The question is asking us to work
out the value of one of the inputs in this combination of three OR gates. Before we start to tackle this
question, let’s remind ourselves how a single OR gate works.
Recall that an OR gate is a kind of
binary logic gate. It’s called a binary gate because
the inputs and output can each take one of two values, zero or one. An OR gate has two inputs and one
output. It’s called an OR gate because it
outputs a value of one if either this input or this input has a value of one. The gate also outputs a value of
one if both inputs are one. So, in all these three cases, the
output of the OR gate will be one. This gate will only output a value
of zero if both of the inputs are zero.
In this question, we’ve been given
a combination of three OR gates. The OR gates are connected so that
the inputs to the third gate are the outputs of the first two gates. Let’s start by labeling the diagram
with the information given to us in the table. We know that inputs A, B, and D
each have a value of zero, and we also know that the final output has a value of
one. Input C has a currently unknown
value labeled as 𝑟. To answer this question, we need to
work out whether 𝑟 is equal to zero or one.

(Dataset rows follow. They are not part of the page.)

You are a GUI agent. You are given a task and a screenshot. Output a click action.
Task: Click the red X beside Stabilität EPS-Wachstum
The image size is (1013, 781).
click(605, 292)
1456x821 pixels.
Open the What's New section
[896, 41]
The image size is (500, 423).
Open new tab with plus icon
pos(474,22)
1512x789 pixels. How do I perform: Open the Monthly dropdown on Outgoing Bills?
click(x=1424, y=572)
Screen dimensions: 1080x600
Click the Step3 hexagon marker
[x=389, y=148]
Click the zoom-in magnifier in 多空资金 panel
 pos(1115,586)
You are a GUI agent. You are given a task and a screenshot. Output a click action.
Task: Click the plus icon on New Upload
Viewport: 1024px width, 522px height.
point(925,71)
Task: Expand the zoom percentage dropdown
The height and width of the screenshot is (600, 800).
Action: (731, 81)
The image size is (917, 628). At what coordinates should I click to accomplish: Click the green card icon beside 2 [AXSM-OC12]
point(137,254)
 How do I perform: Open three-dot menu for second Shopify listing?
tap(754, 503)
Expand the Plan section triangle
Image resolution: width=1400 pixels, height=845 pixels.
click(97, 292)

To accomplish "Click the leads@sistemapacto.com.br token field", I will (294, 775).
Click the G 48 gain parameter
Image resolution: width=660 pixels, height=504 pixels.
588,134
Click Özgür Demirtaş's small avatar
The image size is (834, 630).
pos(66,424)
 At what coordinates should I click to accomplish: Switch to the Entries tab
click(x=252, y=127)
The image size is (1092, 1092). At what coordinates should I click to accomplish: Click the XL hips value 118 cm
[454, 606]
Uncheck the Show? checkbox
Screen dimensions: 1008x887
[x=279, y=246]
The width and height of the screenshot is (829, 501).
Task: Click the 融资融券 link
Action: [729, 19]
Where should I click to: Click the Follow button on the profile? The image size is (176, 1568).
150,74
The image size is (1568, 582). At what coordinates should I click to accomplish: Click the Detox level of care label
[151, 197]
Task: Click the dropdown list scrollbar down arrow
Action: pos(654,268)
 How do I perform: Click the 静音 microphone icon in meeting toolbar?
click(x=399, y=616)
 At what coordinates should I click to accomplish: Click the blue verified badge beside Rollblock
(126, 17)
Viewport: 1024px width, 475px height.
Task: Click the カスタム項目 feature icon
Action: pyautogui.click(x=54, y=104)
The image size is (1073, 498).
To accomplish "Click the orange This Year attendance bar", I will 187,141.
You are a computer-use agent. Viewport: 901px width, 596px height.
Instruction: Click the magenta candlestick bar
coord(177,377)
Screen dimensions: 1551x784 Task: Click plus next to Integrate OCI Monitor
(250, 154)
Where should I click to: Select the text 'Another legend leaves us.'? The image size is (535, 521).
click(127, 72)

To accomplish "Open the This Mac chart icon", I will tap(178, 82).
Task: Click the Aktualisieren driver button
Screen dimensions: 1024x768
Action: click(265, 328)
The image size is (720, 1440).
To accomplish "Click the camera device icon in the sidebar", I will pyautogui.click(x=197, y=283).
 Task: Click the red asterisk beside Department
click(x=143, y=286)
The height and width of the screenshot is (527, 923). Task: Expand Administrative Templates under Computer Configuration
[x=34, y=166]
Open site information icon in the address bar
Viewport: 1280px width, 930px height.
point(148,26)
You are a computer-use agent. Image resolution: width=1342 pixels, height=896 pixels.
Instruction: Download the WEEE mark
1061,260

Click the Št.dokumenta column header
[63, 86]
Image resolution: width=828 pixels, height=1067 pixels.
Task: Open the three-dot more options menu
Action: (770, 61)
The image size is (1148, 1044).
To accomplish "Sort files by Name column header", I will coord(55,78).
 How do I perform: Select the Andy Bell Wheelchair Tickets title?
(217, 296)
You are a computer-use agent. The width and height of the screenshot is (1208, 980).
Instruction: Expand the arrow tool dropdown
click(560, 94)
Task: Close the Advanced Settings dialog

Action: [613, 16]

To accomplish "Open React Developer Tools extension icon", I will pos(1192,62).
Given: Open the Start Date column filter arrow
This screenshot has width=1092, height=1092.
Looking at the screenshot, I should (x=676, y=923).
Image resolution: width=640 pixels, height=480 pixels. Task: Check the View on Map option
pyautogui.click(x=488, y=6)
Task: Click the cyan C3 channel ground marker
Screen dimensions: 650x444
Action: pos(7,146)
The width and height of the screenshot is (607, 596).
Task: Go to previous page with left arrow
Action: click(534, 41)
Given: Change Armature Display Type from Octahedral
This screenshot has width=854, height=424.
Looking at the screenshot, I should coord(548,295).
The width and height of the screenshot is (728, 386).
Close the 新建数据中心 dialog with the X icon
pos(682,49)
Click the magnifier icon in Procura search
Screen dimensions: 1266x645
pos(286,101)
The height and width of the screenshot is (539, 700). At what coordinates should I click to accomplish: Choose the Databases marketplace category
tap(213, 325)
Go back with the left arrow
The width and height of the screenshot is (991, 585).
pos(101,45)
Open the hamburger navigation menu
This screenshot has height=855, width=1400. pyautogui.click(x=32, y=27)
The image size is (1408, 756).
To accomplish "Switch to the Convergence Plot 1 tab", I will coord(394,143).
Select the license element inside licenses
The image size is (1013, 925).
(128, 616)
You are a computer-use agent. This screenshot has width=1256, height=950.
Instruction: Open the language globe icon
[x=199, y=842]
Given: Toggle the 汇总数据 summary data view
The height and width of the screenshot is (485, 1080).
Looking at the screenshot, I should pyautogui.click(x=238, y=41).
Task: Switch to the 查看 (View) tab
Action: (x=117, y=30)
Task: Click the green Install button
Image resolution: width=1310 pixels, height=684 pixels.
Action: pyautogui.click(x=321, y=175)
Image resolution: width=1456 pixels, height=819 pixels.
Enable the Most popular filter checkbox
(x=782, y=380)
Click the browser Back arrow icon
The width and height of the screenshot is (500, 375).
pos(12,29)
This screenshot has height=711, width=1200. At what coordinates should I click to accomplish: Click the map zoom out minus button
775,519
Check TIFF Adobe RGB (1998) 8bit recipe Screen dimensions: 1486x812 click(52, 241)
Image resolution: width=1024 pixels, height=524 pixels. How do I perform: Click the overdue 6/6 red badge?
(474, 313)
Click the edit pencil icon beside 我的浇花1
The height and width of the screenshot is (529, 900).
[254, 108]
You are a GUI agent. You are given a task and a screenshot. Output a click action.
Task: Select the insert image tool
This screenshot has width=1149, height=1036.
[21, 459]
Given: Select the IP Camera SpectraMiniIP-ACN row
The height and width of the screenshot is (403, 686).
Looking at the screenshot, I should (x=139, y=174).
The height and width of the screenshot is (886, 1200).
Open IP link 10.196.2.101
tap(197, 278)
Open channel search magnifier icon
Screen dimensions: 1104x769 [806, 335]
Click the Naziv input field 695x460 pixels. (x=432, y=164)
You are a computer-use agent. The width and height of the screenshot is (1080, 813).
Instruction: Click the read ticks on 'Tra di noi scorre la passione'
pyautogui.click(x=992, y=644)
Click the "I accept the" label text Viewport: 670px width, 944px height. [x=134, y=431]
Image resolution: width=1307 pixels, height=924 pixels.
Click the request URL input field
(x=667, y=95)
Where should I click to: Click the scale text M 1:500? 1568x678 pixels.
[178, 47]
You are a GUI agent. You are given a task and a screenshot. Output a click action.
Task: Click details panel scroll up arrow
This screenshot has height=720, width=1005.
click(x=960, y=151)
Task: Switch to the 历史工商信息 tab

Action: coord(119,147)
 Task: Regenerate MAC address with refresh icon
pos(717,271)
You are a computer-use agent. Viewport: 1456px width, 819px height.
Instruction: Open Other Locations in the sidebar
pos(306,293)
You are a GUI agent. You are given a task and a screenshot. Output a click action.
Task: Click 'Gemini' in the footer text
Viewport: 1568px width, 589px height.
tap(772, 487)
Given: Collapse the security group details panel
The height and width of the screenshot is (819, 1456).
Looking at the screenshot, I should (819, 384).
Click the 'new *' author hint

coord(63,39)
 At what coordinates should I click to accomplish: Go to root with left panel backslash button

Let’s start by looking at this gate
here, since we know the values of both of its inputs. Both of these inputs are zero. So, what does that tell us about
the output of this gate? Well, recall that an OR gate
outputs a one if either or both of its inputs are one and outputs are zero if both
inputs are zero. Since both of these inputs are
zero, this OR gate will give an output of zero.
Next, let’s look at this gate
here. This upper input is equal to this
output from the gate we just considered. So, we know this input has a value
of zero. We also know that the output of
this gate has a value of one. We can use this information to work
out the value of this lower input here. Recall that an OR gate only outputs
a value of one if either or both of the inputs are one. Since this upper input is zero,
then in order for the OR gate to output a value of one, this lower input must be
equal to one.
Finally, let’s look at this gate
here. The output of this gate is equal to
the lower input of this right-hand gate, which we’ve just worked out. So, this output has a value of
one. We know that this input, input D,
has a value of zero and this input, input C, has an unknown value 𝑟. This is exactly like we had with
the OR gate we considered previously.
Since this lower input is zero and
the output is one, we know that this upper input here must have a value of one. If instead this input were zero,
then the output of the gate would be zero and not one. This input is the value of 𝑟,
which is what we were asked to find. Our answer then is that 𝑟 has a
value of one.